Working from the kitchen table was fine for a month. A backyard office is the permanent fix: a quiet, insulated, properly wired room where work stays when you walk back to the house.
The commute is the feature
Every remote worker knows the problem isn't the desk, it's the door. An office in the house belongs to the house: kids, laundry, the fridge, the doorbell. A detached office gives your workday a physical boundary. You walk out with your coffee, and at five you leave, and the leaving actually works.
Built for eight hours a day
An office gets occupied longer than any other backyard building, so the comfort spec matters most here:
- Insulation everywhere, including under the floor, because cold feet at a desk ruin a January
- A mini-split that holds temperature quietly through video calls
- Electrical planned around a desk: outlets at desk height, dedicated circuit, no extension cords
- Hard-wired internet via buried conduit while we're already trenching power
- Windows placed for light without glare, typically high transoms plus one view window off the screen axis
- Sound-sensible construction: solid door, insulated walls, and distance doing most of the work
Interior finish is your call: paint-grade drywall for a clean modern room, or tongue-and-groove if you want the cabin-office feel.
Typical uses
Full-time remote work is the obvious one. We've also specced offices for therapists and consultants who see clients (a separate entrance to your work space, with the house left private, changes that business), bookkeepers with paper to lock away, and couples who both work from home and have learned they cannot share a room.

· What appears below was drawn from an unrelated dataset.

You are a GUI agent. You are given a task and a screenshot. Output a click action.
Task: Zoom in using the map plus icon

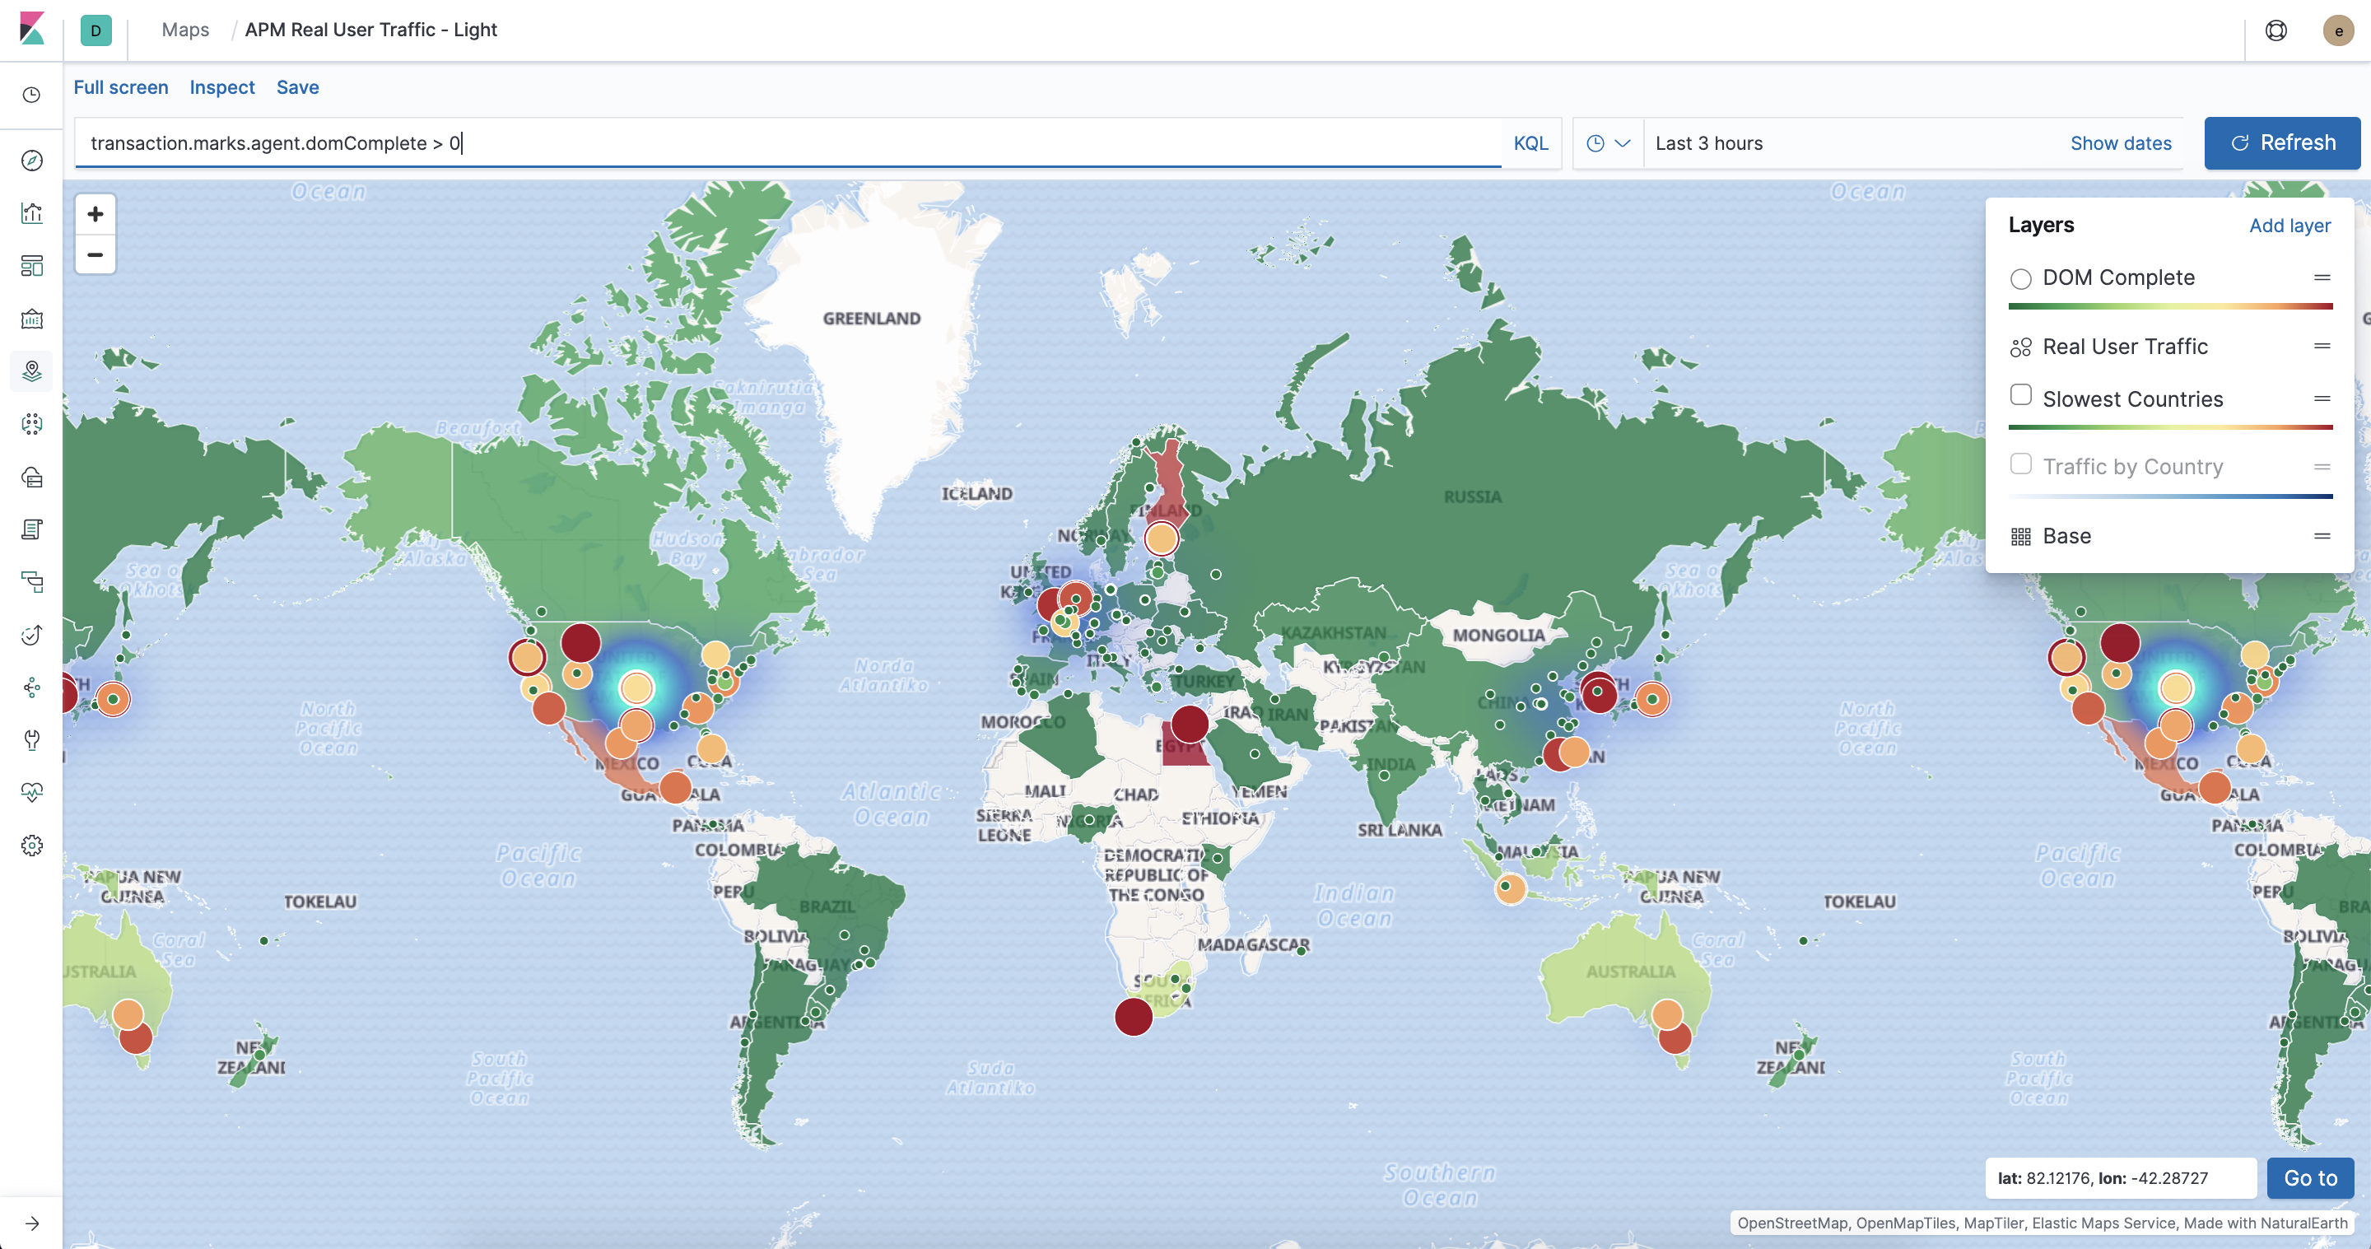[x=95, y=214]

Need it to flex beyond work, like a guest space a few weekends a year or a hobby bench along one wall? Look at the backyard studio, the multi-purpose version, or a hobby room if the bench is the point. Regular client visits at a serious scale might justify a DADU-grade build instead.
What drives the price
Size, the electrical run, and finish level. Offices skew small (10x10 to 10x14 is the sweet spot), which keeps them among the most affordable finished buildings we do. The distance from your house's panel to the office is the variable people don't expect; a long trench costs real money, and we'll measure it at the site check instead of guessing.
Build process
Site check, design, and a written spec; electrical (and building, where applicable) permits; foundation and shell; power and data trench; mini-split; insulation and interior finish. Then you move in a desk and stop taking calls next to the dishwasher.
A note on permits: requirements for finished buildings vary with your city and county, zoning, setbacks, utility connections, and the scope of the project. We confirm what applies to your exact address as part of every quote, and coordinate the permit when one is required. The finished backyard buildings overview covers this in more detail.